I'm building a model in which several of my covariates live on a "circle", in the sense that they take values in the interval [0,1), and 0=1. I'm wondering about techniques for dealing with this situation. One idea is to represent a circular variable theta as a pair of variables ( sin(theta), cos(theta) ). Any thoughts on this approach or better approaches?

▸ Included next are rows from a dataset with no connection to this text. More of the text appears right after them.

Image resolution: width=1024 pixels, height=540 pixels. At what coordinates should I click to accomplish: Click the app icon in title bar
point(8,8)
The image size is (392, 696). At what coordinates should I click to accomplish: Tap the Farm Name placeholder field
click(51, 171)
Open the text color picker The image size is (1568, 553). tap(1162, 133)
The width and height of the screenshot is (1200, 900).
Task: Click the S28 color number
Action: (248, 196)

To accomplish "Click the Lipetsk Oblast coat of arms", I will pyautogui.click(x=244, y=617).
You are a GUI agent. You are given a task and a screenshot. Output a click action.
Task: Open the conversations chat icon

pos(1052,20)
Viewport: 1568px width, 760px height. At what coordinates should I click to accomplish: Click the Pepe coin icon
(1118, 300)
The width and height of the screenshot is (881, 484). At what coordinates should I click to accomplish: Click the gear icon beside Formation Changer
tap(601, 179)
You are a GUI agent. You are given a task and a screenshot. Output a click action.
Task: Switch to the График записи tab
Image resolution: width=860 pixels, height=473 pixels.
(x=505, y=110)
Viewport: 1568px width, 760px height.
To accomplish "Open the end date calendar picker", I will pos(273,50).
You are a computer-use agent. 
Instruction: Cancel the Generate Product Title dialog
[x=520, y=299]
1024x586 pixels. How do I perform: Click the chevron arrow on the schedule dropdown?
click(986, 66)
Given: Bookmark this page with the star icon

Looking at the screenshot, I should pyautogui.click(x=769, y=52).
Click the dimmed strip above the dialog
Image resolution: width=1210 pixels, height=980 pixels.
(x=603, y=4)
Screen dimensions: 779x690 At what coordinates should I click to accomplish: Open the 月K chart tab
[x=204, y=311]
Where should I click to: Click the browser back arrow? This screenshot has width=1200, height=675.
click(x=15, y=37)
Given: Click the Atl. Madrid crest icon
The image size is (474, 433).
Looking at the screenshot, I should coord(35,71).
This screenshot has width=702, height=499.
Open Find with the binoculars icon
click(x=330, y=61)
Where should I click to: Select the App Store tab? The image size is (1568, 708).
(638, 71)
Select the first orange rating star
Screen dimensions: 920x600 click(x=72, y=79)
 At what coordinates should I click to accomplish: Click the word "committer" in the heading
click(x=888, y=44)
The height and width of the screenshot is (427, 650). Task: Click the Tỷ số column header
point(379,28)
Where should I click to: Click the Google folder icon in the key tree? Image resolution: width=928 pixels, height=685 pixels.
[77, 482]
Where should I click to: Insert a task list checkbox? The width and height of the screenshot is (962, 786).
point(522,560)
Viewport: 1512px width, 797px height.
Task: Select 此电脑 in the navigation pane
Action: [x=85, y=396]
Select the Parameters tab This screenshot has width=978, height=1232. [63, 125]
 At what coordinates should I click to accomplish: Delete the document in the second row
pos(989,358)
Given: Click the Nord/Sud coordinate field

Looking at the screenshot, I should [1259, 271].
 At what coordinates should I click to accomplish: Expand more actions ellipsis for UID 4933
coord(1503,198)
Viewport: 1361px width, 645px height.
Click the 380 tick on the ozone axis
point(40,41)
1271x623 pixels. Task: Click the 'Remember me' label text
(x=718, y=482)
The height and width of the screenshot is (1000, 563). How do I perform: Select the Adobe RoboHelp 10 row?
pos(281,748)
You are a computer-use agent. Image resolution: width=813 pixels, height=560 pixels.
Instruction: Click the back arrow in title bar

I'm specifically using the mgcv package GAMs. Is there a way to tell the model that certain additive pieces should have the same values at the endpoints? Another package?
Thanks!
Best Answer
There are two ways of dealing with circular variables, one hacky method would be to manually duplicate your data set on either side of the boundary conditions but the more elegant solution I think would be to use the built-in spline basis functions with periodic boundary conditions !
For example:
bs="cc"
specifies a cyclic cubic regression splines (see cyclic.cubic.spline
). i.e. a penalized cubic regression splines whose ends match, up to second derivative.
Splines on the sphere
bs="sos"
. These are two dimensional splines on a sphere. Arguments are latitude and longitude, and they are the analogue of thin plate splines for the sphere. Useful for data sampled over a large portion of the globe, when isotropy is appropriate. See Spherical.Spline
for details.
bs="cp"
gives a cyclic version of a P-spline